→ **Problem**
Below are records. Find each line in them that holds the word "agent" and copy it.
(Input for this task Opens)
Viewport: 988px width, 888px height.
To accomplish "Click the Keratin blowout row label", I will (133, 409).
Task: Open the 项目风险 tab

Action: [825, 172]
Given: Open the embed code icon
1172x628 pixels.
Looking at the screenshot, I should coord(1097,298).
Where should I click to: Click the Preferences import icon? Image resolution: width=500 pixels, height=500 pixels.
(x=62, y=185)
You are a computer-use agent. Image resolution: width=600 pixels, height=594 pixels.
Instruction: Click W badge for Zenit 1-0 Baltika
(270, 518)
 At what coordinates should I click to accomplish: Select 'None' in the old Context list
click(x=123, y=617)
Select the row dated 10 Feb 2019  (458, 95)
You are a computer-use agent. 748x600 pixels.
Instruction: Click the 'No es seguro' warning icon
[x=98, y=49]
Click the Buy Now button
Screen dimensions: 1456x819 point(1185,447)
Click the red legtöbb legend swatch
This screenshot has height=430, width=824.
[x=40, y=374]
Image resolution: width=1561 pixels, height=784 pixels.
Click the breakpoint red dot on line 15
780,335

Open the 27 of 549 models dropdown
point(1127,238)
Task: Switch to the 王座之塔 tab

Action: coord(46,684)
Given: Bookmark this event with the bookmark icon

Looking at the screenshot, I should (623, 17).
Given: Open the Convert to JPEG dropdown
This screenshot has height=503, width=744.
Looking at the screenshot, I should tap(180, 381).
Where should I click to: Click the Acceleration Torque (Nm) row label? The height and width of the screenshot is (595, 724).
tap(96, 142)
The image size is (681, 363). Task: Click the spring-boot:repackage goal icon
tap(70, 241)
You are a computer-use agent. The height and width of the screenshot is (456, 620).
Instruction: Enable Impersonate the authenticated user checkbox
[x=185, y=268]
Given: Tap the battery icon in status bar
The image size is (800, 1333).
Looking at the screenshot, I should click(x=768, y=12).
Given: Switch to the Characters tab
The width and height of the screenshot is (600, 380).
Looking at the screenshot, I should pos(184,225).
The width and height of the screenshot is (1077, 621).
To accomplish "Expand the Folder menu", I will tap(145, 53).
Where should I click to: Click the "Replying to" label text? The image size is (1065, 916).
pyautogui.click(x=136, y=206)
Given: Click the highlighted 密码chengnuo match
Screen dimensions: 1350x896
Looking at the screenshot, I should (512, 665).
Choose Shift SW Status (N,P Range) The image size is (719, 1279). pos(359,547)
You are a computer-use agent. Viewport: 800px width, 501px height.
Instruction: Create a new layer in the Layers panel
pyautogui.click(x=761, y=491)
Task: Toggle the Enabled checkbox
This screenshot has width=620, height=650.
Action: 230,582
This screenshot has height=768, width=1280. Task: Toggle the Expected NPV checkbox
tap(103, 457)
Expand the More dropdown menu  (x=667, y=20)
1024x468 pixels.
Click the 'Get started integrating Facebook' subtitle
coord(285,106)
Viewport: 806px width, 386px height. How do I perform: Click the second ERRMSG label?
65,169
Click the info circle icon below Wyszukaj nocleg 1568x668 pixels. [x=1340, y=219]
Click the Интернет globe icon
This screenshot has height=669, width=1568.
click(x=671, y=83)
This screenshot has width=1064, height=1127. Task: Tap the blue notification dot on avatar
(Input for this task Closes)
→ **Problem solution**
You are a computer-use agent. Image resolution: width=600 pixels, height=594 pixels.
You are a computer-use agent. 748x600 pixels.
You are a computer-use agent. The height and width of the screenshot is (456, 620).
You are a computer-use agent. Viewport: 800px width, 501px height.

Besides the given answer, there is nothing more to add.